Hacked Exam (8pts, 6pts, 25pts) Google Code Jam 2021 round 1A

Hacked Exam (8pts, 6pts, 25pts)

CODE:

In this problem we want to maximize our expected score. Let $p_{q}$ be the probability of question $q$ 's answer being T, and let $Q_{T}$ and $Q_{F}$ be the sets of questions we answer with T and F, respectively. By linearity of expectation, the expected score to maximize can be written as

(\sum_{q \in Q_{T}} p_{q}) + \sum_{q \in Q_{F}} (1 - p_{q}) .

Notice that linearity of expectation can be used regardless of any conditional probability between different questions. In this case, those conditional probabilities can be quite complicated, so being able to ignore them and treat each question independently despite them not being independent in the probability theory sense simplifies the solution process significantly. This is a trick that is important in many problems about expected values.

We operate with fractions throughout most of the proposed solutions. As noted in the sample, the needed numbers may exceed 64 bits for Test Set 3, and potentially for Test Set 2 as well, depending on the exact implementation of the algorithm and the fraction operations. It is absolutely possible to solve Test Set 2 with simply 64-bit integers and Test Set 3 with just 128-bit integers.
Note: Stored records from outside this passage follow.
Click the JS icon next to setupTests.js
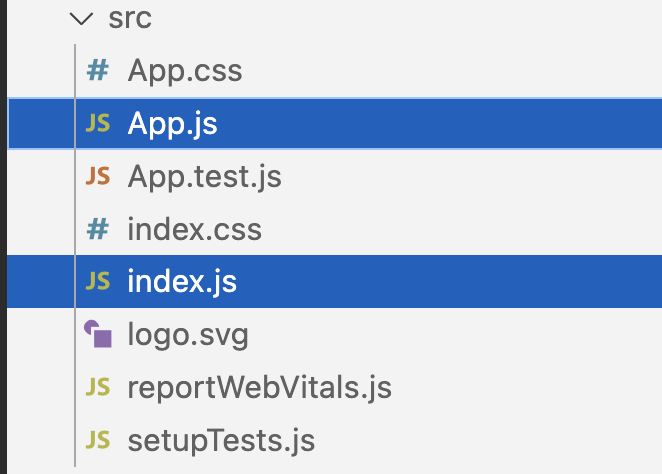Screen dimensions: 662x474 [x=97, y=440]
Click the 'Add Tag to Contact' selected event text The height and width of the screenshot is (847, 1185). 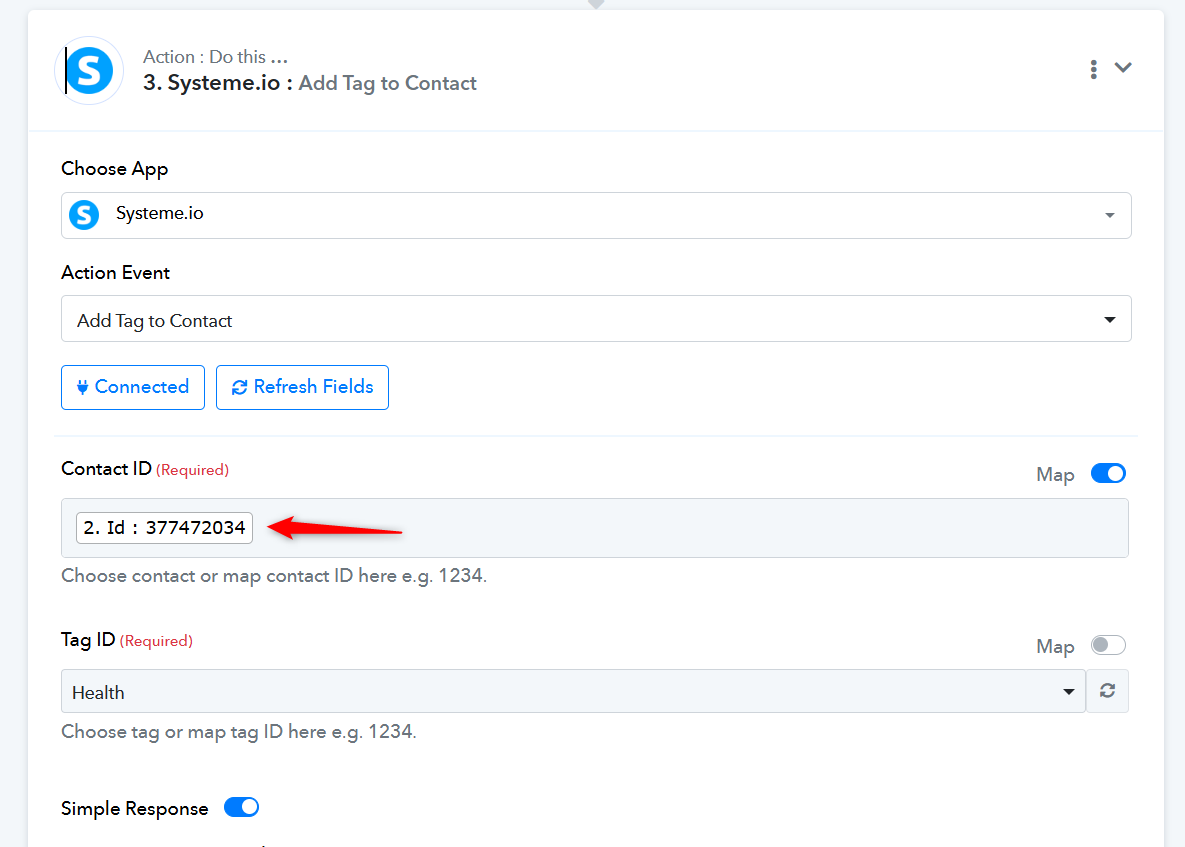pyautogui.click(x=154, y=321)

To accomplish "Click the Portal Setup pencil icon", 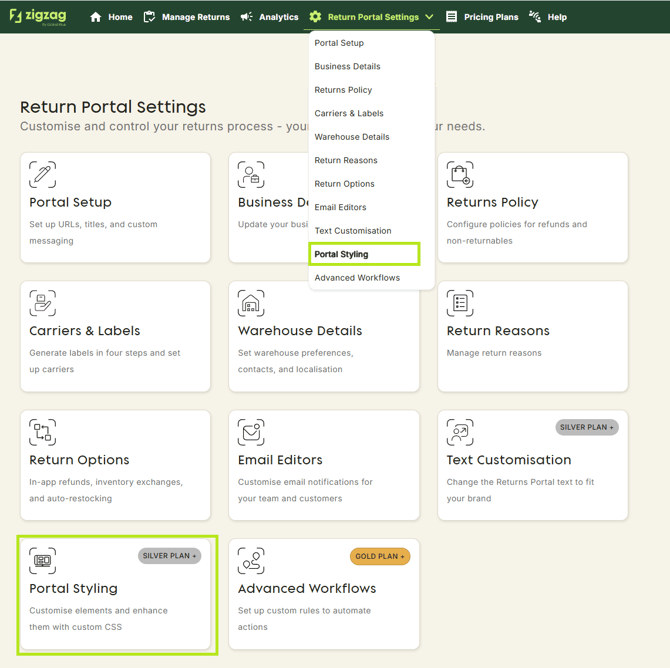I will click(x=42, y=174).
Our most popular languages all support this in some way: C and C++ have __int128 support, Java and C# have BigInteger, JavaScript has BigInt, Bash has bc, and Python, Ruby and Haskell have native long integer support. We usually strive to make most of our problems solvable with just 64-bit integer arithmetic, but in this case, limiting the number of questions so much would allow suboptimal solutions in fast languages to pass Test Set 3.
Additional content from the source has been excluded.